I just ran Google's Page Speed application against our site and one of the recommendations was to Leverage browser caching. Expanding this revealed the following:
The following cacheable resources have a short freshness lifetime: Specify an expiration at least one week in the future for the following resources:
<
a long list of images>
<
some javascript files>
How do I go about lengthening the "freshness lifetime" of particular images?
It's an ASP.NET project running on IIS7.5
I found the answer to my question elsewhere on this site. Woot! (Not sure why it didn't appear when I first posted this, but never mind, I got there in the end.)

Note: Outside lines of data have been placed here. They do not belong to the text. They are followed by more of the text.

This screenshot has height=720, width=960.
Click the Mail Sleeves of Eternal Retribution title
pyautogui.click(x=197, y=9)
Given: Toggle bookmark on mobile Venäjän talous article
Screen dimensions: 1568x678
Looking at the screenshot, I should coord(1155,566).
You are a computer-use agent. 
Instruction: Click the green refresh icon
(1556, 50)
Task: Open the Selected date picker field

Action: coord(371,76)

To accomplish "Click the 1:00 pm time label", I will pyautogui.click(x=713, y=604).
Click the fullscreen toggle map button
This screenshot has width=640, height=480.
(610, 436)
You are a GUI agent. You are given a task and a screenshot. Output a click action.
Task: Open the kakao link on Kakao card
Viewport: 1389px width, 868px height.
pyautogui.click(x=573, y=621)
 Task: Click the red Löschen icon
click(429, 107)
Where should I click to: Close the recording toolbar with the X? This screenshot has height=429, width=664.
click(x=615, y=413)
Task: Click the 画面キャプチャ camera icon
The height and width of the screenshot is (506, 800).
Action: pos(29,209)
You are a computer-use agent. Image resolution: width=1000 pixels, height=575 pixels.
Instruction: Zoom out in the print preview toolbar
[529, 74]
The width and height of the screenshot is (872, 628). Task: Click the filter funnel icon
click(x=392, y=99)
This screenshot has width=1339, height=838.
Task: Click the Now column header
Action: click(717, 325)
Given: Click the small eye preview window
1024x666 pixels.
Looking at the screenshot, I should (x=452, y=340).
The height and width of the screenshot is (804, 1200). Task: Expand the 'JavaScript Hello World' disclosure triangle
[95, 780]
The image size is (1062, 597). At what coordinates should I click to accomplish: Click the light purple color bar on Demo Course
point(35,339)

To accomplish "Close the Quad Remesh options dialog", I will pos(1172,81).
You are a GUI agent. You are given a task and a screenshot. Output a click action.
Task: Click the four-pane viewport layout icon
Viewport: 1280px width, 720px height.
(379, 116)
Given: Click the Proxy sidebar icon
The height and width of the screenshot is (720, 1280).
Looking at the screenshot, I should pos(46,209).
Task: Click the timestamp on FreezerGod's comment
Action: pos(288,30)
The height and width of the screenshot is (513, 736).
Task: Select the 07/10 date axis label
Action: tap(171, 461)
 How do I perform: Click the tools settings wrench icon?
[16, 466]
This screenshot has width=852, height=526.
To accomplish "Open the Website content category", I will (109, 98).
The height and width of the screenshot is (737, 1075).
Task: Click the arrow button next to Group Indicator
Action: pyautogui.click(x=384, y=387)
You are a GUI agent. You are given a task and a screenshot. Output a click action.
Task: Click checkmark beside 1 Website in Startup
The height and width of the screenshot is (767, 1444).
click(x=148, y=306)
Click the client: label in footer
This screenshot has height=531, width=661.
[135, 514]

For those interested, the answer was this (as posted by Gabriel McAdams):
You do that in IIS. If you are using IIS 7, you can add the header in your web.config. It’s in the system.webServer section.
<staticContent>
<clientCache httpExpires="Sun, 29 Mar 2020 00:00:00 GMT" cacheControlMode="UseExpires" />
</staticContent>
This will cause all static content to have an expires HTTP header set to the year 2020. Static content means anything that isn’t served through the ASP.NET engine such as images, script files and styles sheets.
Or to use a relative expiration, use this:
<staticContent>
<clientCache cacheControlMaxAge ="2.00:00:00" cacheControlMode="UseMaxAge" />
</staticContent>
This will cause all static content to have an expires HTTP header set to 2 days.